Webhook Idempotency: Surviving Retries and Duplicates

Providers retry webhooks on any hiccup, so your receiver must treat every delivery as possibly duplicate. Here is the verify, dedupe, and ack pattern that survives.

By SESMetric Editorial

Every transactional email provider that delivers webhooks does so at-least-once. When SESMetric POSTs a delivery or bounce event to your endpoint and the TCP connection drops before the ack arrives, the system has no way to know whether you processed the event or not. The only safe choice is to retry. Webhook idempotency is the contract on your side that turns that ambiguity into safety: no matter how many times the same event lands on your endpoint, the observable side effect happens exactly once.

This guide walks through the verify-dedupe-ack pipeline that survives real retry storms, with a complete FastAPI receiver you can adapt, the SQL schema behind it, and a test plan that proves it works.

Why providers deliver at-least-once

A webhook delivery has three failure surfaces, and only one of them is your code.

  • The network can drop the response on the way back to the provider. Your handler succeeded, the provider sees a timeout, the event is re-queued.
  • Your load balancer can return a 502 while your worker is mid-write. The event partially landed and the provider retries.
  • Your handler can throw after a side effect has already been committed (a charged card, a sent email, a Slack ping). The retry repeats the side effect.

In every ambiguous case the provider chooses to resend. That is the only correct default, because losing a bounce event is worse than delivering it twice. Your receiver therefore needs to assume that any single event_id may arrive 2, 5, or 20 times, sometimes seconds apart, sometimes hours apart after a long outage.

The receive pipeline in order

A robust handler does the same four things in the same order on every request:

  1. Read the raw request body as bytes. Not a parsed object yet.
  2. Verify the HMAC signature over those raw bytes. Reject anything that does not match in constant time.

────────────────────────────────────────

• The tasks
**A)** Reproduce, word for word, the part of the webhook idempotency text that opens with the words containing "In every ambiguous" and closes with "parsed object yet.".
**B)** Proceed with the webhook idempotency text, writing on from its final sentence shown.
The items that follow the text are taken from a separate source.

────────────────────────────────────────

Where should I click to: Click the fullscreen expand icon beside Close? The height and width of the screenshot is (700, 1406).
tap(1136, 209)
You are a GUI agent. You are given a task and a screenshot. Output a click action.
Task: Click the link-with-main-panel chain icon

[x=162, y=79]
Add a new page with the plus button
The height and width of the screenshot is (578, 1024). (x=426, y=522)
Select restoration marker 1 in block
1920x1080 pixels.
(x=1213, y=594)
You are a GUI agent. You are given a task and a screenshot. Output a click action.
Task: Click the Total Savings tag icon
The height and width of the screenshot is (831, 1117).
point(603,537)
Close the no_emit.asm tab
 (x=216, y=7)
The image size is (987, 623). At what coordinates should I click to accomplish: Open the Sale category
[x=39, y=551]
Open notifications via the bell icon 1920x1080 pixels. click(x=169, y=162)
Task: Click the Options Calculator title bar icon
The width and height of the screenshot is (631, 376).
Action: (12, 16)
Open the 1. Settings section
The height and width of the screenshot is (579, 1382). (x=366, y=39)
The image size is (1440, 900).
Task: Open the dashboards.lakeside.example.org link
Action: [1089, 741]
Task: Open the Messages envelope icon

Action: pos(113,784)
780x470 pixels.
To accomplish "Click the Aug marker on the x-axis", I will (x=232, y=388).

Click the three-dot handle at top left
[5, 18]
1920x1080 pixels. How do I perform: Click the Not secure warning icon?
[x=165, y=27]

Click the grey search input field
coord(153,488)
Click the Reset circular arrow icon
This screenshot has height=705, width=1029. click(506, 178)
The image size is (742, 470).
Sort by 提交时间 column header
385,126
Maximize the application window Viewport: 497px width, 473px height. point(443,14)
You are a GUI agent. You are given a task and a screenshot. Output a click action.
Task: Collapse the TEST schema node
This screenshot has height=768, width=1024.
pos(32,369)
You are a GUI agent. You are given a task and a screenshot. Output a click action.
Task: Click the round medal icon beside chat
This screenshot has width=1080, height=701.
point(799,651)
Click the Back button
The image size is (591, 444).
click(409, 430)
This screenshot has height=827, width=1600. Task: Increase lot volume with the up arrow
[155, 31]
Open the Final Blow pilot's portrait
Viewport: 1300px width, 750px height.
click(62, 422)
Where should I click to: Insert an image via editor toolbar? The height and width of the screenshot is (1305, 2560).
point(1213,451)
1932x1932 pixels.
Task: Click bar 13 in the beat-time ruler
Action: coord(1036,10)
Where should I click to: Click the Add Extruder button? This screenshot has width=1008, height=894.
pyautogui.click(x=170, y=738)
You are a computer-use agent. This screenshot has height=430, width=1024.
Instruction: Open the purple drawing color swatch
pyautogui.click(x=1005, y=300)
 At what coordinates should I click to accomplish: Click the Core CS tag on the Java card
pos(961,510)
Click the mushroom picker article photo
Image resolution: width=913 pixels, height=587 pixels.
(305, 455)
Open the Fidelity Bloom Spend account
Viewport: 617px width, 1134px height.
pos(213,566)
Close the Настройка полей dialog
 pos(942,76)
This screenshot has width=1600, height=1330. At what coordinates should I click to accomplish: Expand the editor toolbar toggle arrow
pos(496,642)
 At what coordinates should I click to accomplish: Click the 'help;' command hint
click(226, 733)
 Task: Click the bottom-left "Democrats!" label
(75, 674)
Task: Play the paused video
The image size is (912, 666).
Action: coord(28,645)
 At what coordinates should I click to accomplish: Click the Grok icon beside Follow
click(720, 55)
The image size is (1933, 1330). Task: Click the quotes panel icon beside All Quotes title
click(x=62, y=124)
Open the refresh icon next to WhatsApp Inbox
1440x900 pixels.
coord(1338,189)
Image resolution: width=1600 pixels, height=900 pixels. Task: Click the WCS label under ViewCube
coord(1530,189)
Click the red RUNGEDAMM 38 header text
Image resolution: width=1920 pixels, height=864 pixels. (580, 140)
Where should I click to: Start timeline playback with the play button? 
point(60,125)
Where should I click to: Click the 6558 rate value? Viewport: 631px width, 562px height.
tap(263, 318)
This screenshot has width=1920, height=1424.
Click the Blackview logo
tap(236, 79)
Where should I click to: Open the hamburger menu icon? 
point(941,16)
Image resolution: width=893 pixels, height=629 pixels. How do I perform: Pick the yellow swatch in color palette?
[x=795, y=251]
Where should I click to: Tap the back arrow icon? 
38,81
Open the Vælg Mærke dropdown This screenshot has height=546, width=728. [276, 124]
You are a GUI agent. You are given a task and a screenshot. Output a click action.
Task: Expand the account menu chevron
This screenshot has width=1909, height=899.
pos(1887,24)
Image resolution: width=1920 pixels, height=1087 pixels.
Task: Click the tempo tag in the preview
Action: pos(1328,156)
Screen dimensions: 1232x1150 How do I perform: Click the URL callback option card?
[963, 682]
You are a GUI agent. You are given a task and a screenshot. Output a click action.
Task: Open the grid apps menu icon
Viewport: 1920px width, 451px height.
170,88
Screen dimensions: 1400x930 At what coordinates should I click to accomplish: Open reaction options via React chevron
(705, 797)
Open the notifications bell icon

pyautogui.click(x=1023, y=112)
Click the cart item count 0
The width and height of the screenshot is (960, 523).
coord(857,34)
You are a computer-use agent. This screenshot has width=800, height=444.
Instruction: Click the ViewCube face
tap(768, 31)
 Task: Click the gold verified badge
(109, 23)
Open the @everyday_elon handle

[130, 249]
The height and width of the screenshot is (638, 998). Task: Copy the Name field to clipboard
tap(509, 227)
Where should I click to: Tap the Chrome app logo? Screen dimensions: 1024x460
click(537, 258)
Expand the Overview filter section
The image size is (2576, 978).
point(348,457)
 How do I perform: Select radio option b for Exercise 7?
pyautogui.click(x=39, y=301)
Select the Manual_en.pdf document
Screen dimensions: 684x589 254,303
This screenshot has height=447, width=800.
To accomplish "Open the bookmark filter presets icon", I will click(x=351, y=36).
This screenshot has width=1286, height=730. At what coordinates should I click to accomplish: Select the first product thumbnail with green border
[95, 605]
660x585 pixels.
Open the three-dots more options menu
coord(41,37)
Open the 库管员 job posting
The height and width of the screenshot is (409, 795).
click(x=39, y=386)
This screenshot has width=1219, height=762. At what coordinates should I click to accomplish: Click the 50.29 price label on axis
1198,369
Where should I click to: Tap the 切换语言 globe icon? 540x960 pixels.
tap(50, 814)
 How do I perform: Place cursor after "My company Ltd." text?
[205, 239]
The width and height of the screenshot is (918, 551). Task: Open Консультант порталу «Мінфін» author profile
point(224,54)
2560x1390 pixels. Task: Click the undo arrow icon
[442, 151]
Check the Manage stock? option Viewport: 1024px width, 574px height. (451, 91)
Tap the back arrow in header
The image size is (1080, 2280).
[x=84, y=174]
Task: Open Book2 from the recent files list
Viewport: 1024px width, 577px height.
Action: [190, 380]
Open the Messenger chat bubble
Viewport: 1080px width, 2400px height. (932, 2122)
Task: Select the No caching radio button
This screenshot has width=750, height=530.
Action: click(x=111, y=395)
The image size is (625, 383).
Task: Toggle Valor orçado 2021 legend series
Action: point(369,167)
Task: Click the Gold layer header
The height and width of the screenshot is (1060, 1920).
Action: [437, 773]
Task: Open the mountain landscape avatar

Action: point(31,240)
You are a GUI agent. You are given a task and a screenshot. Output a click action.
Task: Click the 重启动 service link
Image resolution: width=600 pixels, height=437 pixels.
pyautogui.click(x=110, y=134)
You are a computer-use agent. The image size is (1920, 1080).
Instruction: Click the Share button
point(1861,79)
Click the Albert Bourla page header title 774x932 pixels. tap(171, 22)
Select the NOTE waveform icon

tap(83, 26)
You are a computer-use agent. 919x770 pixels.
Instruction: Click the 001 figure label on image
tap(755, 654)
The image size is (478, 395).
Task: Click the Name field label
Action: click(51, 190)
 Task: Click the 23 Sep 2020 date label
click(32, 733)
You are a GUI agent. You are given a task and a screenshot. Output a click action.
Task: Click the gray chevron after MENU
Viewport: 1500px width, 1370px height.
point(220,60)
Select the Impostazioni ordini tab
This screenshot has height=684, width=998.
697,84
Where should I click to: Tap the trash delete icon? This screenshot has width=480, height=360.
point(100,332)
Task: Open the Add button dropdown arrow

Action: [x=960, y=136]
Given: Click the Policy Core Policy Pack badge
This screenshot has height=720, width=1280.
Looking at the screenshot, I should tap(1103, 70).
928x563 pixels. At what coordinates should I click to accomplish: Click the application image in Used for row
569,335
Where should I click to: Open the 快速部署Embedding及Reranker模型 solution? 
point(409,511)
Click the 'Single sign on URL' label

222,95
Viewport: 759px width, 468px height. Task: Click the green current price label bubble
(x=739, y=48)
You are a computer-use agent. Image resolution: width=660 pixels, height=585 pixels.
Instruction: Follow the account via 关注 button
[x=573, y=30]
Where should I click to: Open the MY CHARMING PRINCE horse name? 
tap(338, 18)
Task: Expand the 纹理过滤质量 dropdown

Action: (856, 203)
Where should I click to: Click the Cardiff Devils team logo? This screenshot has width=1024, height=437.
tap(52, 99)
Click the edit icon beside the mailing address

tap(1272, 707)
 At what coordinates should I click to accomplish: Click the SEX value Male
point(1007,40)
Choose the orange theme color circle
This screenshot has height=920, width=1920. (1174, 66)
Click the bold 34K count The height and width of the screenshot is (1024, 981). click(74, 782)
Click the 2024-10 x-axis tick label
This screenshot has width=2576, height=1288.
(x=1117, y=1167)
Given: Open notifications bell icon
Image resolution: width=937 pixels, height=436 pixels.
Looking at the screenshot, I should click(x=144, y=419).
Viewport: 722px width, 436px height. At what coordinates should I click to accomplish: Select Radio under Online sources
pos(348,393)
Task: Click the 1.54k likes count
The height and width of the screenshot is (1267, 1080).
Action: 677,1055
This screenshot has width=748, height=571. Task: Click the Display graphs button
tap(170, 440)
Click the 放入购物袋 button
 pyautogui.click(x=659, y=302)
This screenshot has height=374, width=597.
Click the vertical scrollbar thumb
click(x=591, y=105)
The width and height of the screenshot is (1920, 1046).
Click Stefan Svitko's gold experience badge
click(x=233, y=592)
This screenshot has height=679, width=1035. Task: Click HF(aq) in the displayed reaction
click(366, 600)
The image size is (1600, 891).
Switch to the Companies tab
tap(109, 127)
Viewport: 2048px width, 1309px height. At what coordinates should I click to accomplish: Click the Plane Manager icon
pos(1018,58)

────────────────────────────────────────

• Results
**A)**
In every ambiguous case the provider chooses to resend. That is the only correct default, because losing a bounce event is worse than delivering it twice. Your receiver therefore needs to assume that any single event_id may arrive 2, 5, or 20 times, sometimes seconds apart, sometimes hours apart after a long outage.

The receive pipeline in order

A robust handler does the same four things in the same order on every request:

  1. Read the raw request body as bytes. Not a parsed object yet.

**B)**
  3. Atomically claim the event_id in a deduplication table. If the row already exists, you have seen this event before; ack and stop.
  4. Do the work, then return 2xx.

The order matters. Parsing before verifying lets a malformed payload crash you before you authenticate it. Deduping before verifying lets an attacker fill your dedupe table with garbage IDs. Acking before claiming leaves you exposed to a crash between ack and write.

Verify the signature first

The provider signs each payload with an HMAC, typically HMAC-SHA256, over the raw body plus a timestamp header. You recompute the same digest with your shared secret and compare in constant time. The timestamp header is there so you can reject replays older than a small window — five minutes is conventional.

import hmac, hashlib, time

MAX_SKEW_SECONDS = 300

def verify_signature(raw_body: bytes, timestamp: str, signature: str, secret: bytes) -> bool:
    try:
        ts = int(timestamp)
    except ValueError:
        return False
    if abs(time.time() - ts) > MAX_SKEW_SECONDS:
        return False
    mac = hmac.new(secret, f"{ts}.".encode() + raw_body, hashlib.sha256).hexdigest()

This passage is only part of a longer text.